第53話 サフィーア①

 ほがらかな陽気に、澄み切った青い空。そんな王都の空が、突如、黒い影に覆われた。黒い影を人々は戸惑いながら目で追う。


 影は羽ばたきながら、王都を一巡する。バサッバサッという音が人々の耳に響き渡った。

 辺りをぐるぐると回るように飛んでいた影は、街中に降下する。


 人々は影の姿を目の当たりにした。全身が鱗で覆われた、巨大なトカゲのような――


 それは、ドラゴンであった。グレイセスにおいては伝説上の存在。


 その姿は優美さの欠片もなく、ただただ恐怖に陥れるような、嫌悪感さえもたらす、おぞましいとしか言いようがないものであった。

 そんなおぞましい体には、鎖が巻きついている。


 ドラゴンを一目見た人々は、硬直したように立ち尽くしていた。恐怖のあまり足がすくんでいたのもあるが、この時はまだ、好奇心の方が勝っていたようだ。

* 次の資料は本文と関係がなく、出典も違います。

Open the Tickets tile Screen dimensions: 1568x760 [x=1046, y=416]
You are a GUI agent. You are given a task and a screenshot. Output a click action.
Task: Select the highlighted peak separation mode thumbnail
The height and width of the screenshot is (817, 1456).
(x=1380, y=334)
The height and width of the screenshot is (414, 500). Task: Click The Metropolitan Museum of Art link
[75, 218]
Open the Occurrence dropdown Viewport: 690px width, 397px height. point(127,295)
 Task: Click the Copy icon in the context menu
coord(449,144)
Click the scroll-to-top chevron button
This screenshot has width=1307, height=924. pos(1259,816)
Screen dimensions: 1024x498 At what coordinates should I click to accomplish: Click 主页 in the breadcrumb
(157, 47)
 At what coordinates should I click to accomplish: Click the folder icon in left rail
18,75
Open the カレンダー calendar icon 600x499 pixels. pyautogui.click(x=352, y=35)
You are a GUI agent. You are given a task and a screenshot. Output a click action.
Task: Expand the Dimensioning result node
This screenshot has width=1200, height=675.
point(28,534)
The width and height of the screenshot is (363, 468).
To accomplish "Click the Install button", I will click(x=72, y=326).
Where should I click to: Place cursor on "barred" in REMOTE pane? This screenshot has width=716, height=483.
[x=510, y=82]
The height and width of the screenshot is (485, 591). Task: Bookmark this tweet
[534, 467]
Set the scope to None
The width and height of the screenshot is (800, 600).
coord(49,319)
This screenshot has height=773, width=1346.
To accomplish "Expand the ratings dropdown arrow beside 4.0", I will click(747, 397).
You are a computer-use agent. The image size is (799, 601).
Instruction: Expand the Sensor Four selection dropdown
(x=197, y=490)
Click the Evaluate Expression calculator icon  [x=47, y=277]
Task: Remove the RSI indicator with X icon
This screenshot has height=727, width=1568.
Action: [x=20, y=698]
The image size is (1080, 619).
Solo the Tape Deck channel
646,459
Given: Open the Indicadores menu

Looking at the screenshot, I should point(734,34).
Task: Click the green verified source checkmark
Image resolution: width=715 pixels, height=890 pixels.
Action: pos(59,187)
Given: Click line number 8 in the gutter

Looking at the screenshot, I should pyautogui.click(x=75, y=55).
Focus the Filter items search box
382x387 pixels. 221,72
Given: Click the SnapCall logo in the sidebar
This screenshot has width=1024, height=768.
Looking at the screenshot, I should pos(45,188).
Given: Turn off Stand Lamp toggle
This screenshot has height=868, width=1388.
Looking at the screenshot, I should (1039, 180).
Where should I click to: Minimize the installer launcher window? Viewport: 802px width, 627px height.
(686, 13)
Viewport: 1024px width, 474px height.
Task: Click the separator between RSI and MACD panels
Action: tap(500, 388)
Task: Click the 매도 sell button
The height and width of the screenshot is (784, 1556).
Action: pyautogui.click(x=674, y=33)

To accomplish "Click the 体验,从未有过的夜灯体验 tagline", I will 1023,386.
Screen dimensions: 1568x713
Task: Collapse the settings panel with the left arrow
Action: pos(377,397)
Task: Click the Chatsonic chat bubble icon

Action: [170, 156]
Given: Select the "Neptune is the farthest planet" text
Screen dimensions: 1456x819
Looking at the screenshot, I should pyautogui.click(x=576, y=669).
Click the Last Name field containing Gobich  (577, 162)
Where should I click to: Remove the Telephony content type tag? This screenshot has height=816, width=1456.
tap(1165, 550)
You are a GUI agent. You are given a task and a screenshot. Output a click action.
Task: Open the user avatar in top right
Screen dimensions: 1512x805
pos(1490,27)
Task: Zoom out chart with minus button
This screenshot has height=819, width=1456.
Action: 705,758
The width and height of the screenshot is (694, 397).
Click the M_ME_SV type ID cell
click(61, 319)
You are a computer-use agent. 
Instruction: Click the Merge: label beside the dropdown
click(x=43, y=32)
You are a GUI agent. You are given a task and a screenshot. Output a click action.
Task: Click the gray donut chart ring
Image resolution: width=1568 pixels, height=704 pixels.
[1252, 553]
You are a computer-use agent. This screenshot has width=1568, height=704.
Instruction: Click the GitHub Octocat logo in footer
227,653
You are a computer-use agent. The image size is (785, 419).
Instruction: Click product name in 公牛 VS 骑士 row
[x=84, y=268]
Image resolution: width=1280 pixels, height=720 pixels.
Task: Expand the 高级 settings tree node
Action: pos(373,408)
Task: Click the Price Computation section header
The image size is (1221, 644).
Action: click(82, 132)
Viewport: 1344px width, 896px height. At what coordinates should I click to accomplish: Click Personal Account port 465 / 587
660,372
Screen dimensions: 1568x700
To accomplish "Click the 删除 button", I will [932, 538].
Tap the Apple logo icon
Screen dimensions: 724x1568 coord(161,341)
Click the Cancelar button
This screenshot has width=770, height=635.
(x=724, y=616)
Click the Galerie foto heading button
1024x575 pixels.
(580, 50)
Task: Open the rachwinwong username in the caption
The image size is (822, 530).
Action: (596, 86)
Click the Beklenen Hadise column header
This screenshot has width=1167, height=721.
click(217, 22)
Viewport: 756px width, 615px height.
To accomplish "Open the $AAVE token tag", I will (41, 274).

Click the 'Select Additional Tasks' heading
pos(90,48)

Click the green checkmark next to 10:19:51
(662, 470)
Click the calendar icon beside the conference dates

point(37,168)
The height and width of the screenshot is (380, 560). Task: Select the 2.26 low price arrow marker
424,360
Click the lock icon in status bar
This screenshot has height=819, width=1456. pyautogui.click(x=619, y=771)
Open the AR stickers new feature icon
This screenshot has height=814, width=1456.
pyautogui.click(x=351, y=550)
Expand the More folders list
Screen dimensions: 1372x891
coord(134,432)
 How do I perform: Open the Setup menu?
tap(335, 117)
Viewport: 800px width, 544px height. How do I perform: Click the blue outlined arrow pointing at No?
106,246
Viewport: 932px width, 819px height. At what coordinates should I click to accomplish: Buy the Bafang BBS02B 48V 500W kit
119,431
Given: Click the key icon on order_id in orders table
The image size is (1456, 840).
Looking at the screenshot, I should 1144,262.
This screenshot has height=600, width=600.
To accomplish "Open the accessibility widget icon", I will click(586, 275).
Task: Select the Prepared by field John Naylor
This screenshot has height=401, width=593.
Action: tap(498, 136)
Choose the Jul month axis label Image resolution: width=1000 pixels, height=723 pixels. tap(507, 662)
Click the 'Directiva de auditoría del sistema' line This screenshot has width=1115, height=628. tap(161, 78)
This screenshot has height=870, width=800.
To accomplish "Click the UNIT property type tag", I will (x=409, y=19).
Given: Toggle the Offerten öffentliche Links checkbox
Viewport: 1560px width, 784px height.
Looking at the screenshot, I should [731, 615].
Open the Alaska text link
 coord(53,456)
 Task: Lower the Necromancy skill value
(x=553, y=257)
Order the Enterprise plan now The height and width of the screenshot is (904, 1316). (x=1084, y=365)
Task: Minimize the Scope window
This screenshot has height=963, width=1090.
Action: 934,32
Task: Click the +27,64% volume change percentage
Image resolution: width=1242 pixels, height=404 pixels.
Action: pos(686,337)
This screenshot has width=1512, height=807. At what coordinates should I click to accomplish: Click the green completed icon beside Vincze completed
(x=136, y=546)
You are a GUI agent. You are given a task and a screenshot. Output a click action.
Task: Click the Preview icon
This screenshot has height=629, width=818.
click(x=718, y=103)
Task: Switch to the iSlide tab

 ドラゴンは人々の反応を見るかのように、長い首を左右に動かす。

 左右に動かしていた首を真正面に持っていくと、口を大きく開く。


 開かれた口から轟音と共に火が放たれた。ドラゴンが火の息を吐いたのである。


 呆然と突っ立っていた人々だったが、迫りくる炎を見た途端に、慌てて逃げ出した。

 悲鳴や叫び声が、辺り一帯に響き渡る。逃げ遅れた人々は次々と炎に焼かれていく。火は、建物にも燃え移る。

 その光景は正しく地獄絵図であった。



 伝令からドラゴン襲撃の報を聞くなり、エメラーダは直ぐさま飛び出した。後からマックス達とマーリンも従う。


「あれが……」

 エメラーダが目の当たりにしたのは、ドラゴンが王都を蹂躙じゅうりんする様であった。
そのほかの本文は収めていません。